** WORK TO COMPLETE **
All records should be reproduced verbatim.

** INFORMATION **
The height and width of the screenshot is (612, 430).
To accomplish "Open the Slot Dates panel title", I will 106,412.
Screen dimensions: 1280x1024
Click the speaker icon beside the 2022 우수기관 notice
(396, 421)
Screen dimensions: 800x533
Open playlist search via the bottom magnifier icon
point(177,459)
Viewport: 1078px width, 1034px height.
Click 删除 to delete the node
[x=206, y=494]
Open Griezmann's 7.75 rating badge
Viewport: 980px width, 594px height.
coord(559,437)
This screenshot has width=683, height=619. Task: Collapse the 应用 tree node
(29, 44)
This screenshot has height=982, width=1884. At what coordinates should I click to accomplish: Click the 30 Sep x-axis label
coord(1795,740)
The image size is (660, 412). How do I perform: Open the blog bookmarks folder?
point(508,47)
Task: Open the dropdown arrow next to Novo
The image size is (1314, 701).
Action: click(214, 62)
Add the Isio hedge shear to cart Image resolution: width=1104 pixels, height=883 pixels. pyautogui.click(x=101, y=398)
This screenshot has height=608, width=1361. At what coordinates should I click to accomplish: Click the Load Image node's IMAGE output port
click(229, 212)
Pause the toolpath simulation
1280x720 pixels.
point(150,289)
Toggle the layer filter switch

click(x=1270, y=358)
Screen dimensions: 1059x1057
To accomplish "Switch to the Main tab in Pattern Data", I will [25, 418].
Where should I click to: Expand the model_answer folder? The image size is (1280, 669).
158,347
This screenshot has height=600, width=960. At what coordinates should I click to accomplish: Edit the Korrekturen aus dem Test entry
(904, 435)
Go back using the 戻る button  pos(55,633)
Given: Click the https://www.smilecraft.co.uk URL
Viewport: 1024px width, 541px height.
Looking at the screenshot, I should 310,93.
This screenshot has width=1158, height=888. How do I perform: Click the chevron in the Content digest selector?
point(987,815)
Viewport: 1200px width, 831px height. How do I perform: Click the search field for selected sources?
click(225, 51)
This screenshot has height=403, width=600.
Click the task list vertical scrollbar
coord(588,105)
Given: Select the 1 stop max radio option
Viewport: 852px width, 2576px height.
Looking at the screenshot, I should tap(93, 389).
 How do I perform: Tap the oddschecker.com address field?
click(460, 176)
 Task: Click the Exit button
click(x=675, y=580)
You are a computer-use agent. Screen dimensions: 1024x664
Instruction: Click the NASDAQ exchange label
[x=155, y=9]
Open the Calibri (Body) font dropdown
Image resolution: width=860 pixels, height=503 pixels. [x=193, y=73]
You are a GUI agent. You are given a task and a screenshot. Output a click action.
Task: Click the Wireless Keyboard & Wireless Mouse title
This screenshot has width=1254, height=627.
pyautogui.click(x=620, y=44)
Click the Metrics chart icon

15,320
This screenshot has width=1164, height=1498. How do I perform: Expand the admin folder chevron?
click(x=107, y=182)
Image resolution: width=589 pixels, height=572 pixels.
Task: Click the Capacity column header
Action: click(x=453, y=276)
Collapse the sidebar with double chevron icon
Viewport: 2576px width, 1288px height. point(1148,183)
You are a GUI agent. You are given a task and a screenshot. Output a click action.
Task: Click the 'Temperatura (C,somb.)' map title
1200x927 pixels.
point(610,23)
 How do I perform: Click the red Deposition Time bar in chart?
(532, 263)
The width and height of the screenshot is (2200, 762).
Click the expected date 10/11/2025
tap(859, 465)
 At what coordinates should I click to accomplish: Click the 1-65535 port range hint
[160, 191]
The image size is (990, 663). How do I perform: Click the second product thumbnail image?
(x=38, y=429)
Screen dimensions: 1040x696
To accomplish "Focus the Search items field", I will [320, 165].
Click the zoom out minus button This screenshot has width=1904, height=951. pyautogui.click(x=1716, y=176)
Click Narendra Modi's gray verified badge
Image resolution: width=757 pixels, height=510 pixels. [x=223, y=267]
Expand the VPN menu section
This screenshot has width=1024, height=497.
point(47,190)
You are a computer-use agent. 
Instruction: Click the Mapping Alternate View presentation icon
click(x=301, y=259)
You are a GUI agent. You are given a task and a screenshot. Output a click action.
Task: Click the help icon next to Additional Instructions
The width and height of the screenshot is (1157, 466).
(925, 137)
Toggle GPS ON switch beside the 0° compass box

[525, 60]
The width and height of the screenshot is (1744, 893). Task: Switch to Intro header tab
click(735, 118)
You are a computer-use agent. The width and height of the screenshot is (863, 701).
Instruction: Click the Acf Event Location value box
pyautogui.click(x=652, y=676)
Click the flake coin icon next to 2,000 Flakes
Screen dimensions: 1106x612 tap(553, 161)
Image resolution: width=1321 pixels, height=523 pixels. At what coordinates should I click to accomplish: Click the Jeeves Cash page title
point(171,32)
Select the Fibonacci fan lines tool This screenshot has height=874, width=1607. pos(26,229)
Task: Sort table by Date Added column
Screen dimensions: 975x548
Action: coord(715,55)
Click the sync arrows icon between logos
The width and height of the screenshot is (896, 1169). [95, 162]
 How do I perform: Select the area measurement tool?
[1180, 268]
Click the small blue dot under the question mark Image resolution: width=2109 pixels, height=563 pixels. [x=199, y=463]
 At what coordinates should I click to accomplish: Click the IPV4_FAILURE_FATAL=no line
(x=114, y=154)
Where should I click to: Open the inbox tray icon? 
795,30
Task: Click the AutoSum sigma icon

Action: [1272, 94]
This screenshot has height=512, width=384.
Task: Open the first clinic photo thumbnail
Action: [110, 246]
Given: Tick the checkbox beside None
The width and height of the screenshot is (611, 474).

** EXPECTED ANSWER **
The height and width of the screenshot is (612, 430).
To accomplish "Open the Slot Dates panel title", I will 106,412.
Screen dimensions: 1280x1024
Click the speaker icon beside the 2022 우수기관 notice
(396, 421)
Screen dimensions: 800x533
Open playlist search via the bottom magnifier icon
point(177,459)
Viewport: 1078px width, 1034px height.
Click 删除 to delete the node
[x=206, y=494]
Open Griezmann's 7.75 rating badge
Viewport: 980px width, 594px height.
coord(559,437)
This screenshot has width=683, height=619. Task: Collapse the 应用 tree node
(29, 44)
This screenshot has height=982, width=1884. At what coordinates should I click to accomplish: Click the 30 Sep x-axis label
coord(1795,740)
The image size is (660, 412). How do I perform: Open the blog bookmarks folder?
point(508,47)
Task: Open the dropdown arrow next to Novo
The image size is (1314, 701).
Action: click(214, 62)
Add the Isio hedge shear to cart Image resolution: width=1104 pixels, height=883 pixels. pyautogui.click(x=101, y=398)
This screenshot has height=608, width=1361. At what coordinates should I click to accomplish: Click the Load Image node's IMAGE output port
click(229, 212)
Pause the toolpath simulation
1280x720 pixels.
point(150,289)
Toggle the layer filter switch

click(x=1270, y=358)
Screen dimensions: 1059x1057
To accomplish "Switch to the Main tab in Pattern Data", I will [25, 418].
Where should I click to: Expand the model_answer folder? The image size is (1280, 669).
158,347
This screenshot has height=600, width=960. At what coordinates should I click to accomplish: Edit the Korrekturen aus dem Test entry
(904, 435)
Go back using the 戻る button  pos(55,633)
Given: Click the https://www.smilecraft.co.uk URL
Viewport: 1024px width, 541px height.
Looking at the screenshot, I should 310,93.
This screenshot has width=1158, height=888. How do I perform: Click the chevron in the Content digest selector?
point(987,815)
Viewport: 1200px width, 831px height. How do I perform: Click the search field for selected sources?
click(225, 51)
This screenshot has height=403, width=600.
Click the task list vertical scrollbar
coord(588,105)
Given: Select the 1 stop max radio option
Viewport: 852px width, 2576px height.
Looking at the screenshot, I should tap(93, 389).
 How do I perform: Tap the oddschecker.com address field?
click(460, 176)
 Task: Click the Exit button
click(x=675, y=580)
You are a computer-use agent. Screen dimensions: 1024x664
Instruction: Click the NASDAQ exchange label
[x=155, y=9]
Open the Calibri (Body) font dropdown
Image resolution: width=860 pixels, height=503 pixels. [x=193, y=73]
You are a GUI agent. You are given a task and a screenshot. Output a click action.
Task: Click the Wireless Keyboard & Wireless Mouse title
This screenshot has width=1254, height=627.
pyautogui.click(x=620, y=44)
Click the Metrics chart icon

15,320
This screenshot has width=1164, height=1498. How do I perform: Expand the admin folder chevron?
click(x=107, y=182)
Image resolution: width=589 pixels, height=572 pixels.
Task: Click the Capacity column header
Action: click(x=453, y=276)
Collapse the sidebar with double chevron icon
Viewport: 2576px width, 1288px height. point(1148,183)
You are a GUI agent. You are given a task and a screenshot. Output a click action.
Task: Click the 'Temperatura (C,somb.)' map title
1200x927 pixels.
point(610,23)
 How do I perform: Click the red Deposition Time bar in chart?
(532, 263)
The width and height of the screenshot is (2200, 762).
Click the expected date 10/11/2025
tap(859, 465)
 At what coordinates should I click to accomplish: Click the 1-65535 port range hint
[160, 191]
The image size is (990, 663). How do I perform: Click the second product thumbnail image?
(x=38, y=429)
Screen dimensions: 1040x696
To accomplish "Focus the Search items field", I will [320, 165].
Click the zoom out minus button This screenshot has width=1904, height=951. pyautogui.click(x=1716, y=176)
Click Narendra Modi's gray verified badge
Image resolution: width=757 pixels, height=510 pixels. [x=223, y=267]
Expand the VPN menu section
This screenshot has width=1024, height=497.
point(47,190)
You are a computer-use agent. 
Instruction: Click the Mapping Alternate View presentation icon
click(x=301, y=259)
You are a GUI agent. You are given a task and a screenshot. Output a click action.
Task: Click the help icon next to Additional Instructions
The width and height of the screenshot is (1157, 466).
(925, 137)
Toggle GPS ON switch beside the 0° compass box

[525, 60]
The width and height of the screenshot is (1744, 893). Task: Switch to Intro header tab
click(735, 118)
You are a computer-use agent. The width and height of the screenshot is (863, 701).
Instruction: Click the Acf Event Location value box
pyautogui.click(x=652, y=676)
Click the flake coin icon next to 2,000 Flakes
Screen dimensions: 1106x612 tap(553, 161)
Image resolution: width=1321 pixels, height=523 pixels. At what coordinates should I click to accomplish: Click the Jeeves Cash page title
point(171,32)
Select the Fibonacci fan lines tool This screenshot has height=874, width=1607. pos(26,229)
Task: Sort table by Date Added column
Screen dimensions: 975x548
Action: coord(715,55)
Click the sync arrows icon between logos
The width and height of the screenshot is (896, 1169). [95, 162]
 How do I perform: Select the area measurement tool?
[1180, 268]
Click the small blue dot under the question mark Image resolution: width=2109 pixels, height=563 pixels. [x=199, y=463]
 At what coordinates should I click to accomplish: Click the IPV4_FAILURE_FATAL=no line
(x=114, y=154)
Where should I click to: Open the inbox tray icon? 
795,30
Task: Click the AutoSum sigma icon

Action: [1272, 94]
This screenshot has height=512, width=384.
Task: Open the first clinic photo thumbnail
Action: [110, 246]
Given: Tick the checkbox beside None
The width and height of the screenshot is (611, 474).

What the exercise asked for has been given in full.